Decided: April 22, 1994.

JAMES H. HUNTER, ON BEHALF OF HIMSELF AND ALL OTHERS SIMILARLY SITUATED, PLAINTIFF-APPELLANT,
v.
GREENWOOD TRUST COMPANY, DEFENDANT-RESPONDENT.



On appeal from the Superior Court of New Jersey, Law Division, Camden County.

Before Judges Shebell, Long and Landau.

Long

The opinion of the court was delivered by LONG, J.A.D.

Plaintiff, James M. Hunter, here appeals from the trial Judge's dismissal of the class action he filed against defendant, Greenwood Trust Company, to invalidate the late charges imposed by defendant on his credit card account.

I

Greenwood is a federally insured bank, chartered under Delaware law, located in New Castle, Delaware. One of the banking services provided by Greenwood is the Discover Card, which cardholders use to charge items and to make purchases by borrowing money from Greenwood on an open-ended credit basis.
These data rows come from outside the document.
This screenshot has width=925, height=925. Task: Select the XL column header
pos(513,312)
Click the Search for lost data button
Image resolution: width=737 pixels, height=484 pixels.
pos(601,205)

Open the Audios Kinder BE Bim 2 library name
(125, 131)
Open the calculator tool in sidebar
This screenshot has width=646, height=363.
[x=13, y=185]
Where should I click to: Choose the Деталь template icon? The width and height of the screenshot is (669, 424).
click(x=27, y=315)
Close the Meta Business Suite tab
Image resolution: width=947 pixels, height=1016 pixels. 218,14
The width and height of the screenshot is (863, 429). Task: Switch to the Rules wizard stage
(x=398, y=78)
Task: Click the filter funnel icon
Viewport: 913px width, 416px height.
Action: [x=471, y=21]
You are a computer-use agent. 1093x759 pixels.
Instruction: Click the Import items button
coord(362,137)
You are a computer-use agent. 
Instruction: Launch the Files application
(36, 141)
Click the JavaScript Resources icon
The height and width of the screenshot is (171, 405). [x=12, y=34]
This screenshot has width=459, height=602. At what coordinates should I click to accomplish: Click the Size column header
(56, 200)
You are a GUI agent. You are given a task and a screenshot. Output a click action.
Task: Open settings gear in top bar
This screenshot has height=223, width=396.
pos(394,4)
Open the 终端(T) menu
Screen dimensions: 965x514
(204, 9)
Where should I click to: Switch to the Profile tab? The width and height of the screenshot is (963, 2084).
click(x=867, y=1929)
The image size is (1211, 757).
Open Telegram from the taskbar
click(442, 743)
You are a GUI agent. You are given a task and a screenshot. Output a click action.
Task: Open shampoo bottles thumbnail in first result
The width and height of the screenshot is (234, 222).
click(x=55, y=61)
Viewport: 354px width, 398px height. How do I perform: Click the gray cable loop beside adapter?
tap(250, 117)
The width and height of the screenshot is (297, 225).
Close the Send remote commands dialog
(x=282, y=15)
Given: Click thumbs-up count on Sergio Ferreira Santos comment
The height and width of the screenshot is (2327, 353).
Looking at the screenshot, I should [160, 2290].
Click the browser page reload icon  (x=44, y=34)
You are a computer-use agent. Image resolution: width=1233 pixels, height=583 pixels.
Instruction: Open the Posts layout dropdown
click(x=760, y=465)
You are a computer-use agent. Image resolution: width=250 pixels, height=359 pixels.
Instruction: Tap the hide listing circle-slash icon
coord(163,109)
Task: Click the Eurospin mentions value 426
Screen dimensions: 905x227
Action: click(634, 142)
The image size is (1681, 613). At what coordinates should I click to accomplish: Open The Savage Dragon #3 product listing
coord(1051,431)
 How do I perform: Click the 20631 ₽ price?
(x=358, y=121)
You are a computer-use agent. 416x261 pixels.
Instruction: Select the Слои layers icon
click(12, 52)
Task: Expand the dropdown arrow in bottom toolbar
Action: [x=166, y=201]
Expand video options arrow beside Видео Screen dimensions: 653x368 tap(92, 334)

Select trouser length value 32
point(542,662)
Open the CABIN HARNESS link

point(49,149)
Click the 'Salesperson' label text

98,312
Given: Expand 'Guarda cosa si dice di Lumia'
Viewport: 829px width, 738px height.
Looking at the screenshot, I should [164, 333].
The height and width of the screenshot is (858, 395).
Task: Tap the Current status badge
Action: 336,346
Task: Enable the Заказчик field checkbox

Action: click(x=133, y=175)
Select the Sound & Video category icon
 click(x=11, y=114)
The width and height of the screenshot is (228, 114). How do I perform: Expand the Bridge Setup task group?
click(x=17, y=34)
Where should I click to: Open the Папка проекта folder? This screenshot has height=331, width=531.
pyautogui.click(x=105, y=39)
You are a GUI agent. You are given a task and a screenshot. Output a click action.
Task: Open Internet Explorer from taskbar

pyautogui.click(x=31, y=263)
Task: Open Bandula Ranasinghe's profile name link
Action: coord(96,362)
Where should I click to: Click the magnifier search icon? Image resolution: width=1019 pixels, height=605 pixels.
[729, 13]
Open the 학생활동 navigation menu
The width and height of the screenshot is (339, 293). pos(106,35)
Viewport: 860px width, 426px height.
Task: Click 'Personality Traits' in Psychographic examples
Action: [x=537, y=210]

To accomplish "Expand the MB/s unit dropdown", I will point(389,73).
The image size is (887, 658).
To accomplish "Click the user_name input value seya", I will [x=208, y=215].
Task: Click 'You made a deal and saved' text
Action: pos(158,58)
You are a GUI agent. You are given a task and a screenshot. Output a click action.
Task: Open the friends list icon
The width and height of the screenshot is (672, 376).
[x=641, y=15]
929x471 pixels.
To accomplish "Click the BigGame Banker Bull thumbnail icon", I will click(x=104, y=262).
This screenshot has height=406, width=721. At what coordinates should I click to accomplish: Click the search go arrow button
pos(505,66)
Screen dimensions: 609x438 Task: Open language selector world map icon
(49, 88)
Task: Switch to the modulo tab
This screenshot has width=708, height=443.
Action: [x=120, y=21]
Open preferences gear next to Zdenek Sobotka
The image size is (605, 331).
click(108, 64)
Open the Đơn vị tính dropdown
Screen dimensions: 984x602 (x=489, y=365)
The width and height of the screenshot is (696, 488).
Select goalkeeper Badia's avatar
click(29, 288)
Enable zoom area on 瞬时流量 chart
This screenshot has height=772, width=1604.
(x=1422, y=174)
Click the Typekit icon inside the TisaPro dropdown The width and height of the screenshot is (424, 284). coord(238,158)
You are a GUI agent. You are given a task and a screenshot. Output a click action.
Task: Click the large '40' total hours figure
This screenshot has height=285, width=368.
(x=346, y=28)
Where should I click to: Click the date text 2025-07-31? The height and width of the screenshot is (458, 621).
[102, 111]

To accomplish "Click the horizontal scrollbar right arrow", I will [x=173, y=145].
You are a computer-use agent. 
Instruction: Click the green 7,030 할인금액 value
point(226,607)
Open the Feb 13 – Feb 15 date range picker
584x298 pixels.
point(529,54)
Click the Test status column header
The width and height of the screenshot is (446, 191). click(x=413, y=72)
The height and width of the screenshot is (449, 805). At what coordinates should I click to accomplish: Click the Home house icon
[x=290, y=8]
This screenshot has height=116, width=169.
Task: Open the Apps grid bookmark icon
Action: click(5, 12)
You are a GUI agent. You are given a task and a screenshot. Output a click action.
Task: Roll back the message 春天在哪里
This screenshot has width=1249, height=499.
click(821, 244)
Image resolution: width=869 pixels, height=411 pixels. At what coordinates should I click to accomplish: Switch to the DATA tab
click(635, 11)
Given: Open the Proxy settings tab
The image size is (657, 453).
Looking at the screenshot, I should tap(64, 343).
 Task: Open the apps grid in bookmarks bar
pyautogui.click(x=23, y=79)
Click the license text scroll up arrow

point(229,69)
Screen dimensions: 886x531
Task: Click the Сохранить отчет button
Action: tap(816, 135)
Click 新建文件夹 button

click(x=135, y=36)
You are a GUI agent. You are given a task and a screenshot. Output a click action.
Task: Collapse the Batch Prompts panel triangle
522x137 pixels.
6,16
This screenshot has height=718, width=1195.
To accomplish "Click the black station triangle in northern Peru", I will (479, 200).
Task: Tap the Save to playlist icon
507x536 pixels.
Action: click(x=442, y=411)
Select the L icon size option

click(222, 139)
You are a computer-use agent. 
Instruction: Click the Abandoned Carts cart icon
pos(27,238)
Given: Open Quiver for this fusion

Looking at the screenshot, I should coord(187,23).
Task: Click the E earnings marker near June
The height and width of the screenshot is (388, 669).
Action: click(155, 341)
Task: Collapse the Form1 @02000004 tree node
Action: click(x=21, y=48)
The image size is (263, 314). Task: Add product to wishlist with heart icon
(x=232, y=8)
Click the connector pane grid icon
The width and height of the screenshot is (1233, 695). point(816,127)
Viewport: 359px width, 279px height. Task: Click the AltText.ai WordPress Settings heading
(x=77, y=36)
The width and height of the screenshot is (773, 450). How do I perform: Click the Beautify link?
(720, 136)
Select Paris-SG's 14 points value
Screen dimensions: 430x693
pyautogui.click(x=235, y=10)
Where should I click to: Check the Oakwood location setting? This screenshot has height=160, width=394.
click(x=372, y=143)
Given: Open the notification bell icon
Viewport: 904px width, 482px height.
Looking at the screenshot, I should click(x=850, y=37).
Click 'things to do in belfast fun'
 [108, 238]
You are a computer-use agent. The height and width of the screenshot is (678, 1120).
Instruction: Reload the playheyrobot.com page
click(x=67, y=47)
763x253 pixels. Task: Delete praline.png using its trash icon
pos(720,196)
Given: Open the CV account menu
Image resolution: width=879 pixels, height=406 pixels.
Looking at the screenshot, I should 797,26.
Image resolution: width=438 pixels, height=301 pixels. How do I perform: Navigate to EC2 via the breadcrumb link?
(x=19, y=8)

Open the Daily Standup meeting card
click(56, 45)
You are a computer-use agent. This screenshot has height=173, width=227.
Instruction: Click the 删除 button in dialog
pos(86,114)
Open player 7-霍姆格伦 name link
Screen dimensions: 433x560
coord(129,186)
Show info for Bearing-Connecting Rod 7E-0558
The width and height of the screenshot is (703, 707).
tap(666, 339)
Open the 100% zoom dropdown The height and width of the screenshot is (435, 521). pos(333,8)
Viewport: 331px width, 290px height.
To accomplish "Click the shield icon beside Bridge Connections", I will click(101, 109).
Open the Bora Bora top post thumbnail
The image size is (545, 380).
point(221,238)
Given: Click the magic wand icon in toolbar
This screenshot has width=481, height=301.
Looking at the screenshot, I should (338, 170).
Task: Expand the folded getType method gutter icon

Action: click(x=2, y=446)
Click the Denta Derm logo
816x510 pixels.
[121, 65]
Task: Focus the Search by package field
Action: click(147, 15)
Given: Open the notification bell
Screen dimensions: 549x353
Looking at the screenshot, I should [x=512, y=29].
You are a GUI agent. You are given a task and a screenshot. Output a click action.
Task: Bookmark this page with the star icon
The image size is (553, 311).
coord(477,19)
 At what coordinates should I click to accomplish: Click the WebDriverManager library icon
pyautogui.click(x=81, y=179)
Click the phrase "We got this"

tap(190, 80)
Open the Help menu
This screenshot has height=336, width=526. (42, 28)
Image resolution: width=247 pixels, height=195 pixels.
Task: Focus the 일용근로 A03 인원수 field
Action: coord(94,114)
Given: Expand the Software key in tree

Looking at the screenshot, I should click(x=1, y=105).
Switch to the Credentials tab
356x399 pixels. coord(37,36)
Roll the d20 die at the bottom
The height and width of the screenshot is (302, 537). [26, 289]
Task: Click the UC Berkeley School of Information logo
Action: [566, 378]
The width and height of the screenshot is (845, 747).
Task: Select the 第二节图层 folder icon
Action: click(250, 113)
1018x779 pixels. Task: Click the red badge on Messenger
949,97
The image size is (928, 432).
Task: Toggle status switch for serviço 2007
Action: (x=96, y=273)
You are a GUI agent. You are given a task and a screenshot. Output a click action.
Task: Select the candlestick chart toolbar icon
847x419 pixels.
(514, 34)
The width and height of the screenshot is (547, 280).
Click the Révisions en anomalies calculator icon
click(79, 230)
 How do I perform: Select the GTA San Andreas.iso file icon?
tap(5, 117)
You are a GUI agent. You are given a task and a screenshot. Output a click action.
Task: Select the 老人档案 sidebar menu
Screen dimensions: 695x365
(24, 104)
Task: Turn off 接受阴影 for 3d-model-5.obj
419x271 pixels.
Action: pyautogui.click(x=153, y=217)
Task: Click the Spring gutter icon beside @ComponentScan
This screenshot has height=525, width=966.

Greenwood issues its Discover Card to credit card applicants pursuant to a Cardmember Agreement which cardholders receive when they obtain their credit cards.

Among numerous other provisions, the Cardmember Agreement specifies the annual percentage rate finance charge which Greenwood assesses against the outstanding monthly debt balance on its cardholders' accounts. The Cardmember Agreement also provides that if a cardholder fails to make a specified minimum payment on the outstanding debt balance within twenty days of the payment due date stated in a monthly bill, a late charge of ten dollars will be assessed against the cardholder's account. The late charge is added to the cardholder's outstanding balance and the annual percentage rate finance charge is applied to that outstanding balance in subsequent billings. The cardholder may incur multiple ten-dollar late payment charges on his or her account for failure to make the minimum payment during several billing cycles. Greenwood issues its Discover Card to applicants throughout the United States. More than 10,000 residents of New Jersey have received these cards.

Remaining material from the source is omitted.